▶ **AIM OF THE EXERCISE**:
In the entries below, find the line with "Given: Adjust the Speed slider handle" and the line with "Task: Select the 金额 column header". Print those two and everything between them exactly, and nothing else.

⁂

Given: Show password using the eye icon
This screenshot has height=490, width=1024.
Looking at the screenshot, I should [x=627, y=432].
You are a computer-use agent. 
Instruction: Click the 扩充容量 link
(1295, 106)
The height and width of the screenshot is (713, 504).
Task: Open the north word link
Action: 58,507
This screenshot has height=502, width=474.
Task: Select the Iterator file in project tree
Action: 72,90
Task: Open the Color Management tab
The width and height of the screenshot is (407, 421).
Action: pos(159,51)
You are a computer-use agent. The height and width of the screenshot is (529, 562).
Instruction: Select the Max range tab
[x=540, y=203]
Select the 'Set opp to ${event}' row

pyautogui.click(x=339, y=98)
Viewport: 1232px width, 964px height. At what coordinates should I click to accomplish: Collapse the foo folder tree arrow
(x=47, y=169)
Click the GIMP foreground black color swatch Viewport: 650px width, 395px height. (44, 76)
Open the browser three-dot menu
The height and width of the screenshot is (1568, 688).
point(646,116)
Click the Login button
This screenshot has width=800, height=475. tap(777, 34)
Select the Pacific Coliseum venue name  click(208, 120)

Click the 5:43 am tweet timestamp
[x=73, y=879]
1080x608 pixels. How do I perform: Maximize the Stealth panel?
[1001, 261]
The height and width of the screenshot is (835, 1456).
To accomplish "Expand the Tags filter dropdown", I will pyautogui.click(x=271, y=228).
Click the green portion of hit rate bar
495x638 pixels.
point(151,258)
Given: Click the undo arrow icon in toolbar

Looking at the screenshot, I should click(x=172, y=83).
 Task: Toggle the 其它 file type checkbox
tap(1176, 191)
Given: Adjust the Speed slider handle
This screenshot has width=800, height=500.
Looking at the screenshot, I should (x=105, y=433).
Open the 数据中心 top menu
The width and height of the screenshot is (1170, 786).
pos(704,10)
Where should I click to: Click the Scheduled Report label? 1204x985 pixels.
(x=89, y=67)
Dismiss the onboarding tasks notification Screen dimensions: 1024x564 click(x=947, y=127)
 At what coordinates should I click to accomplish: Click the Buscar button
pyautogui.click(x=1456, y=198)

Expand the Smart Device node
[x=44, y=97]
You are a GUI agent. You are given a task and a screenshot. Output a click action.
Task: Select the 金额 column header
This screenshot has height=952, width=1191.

⁂

▶ **EXERCISE ANSWER**:
Given: Adjust the Speed slider handle
This screenshot has width=800, height=500.
Looking at the screenshot, I should (x=105, y=433).
Open the 数据中心 top menu
The width and height of the screenshot is (1170, 786).
pos(704,10)
Where should I click to: Click the Scheduled Report label? 1204x985 pixels.
(x=89, y=67)
Dismiss the onboarding tasks notification Screen dimensions: 1024x564 click(x=947, y=127)
 At what coordinates should I click to accomplish: Click the Buscar button
pyautogui.click(x=1456, y=198)

Expand the Smart Device node
[x=44, y=97]
You are a GUI agent. You are given a task and a screenshot. Output a click action.
Task: Select the 金额 column header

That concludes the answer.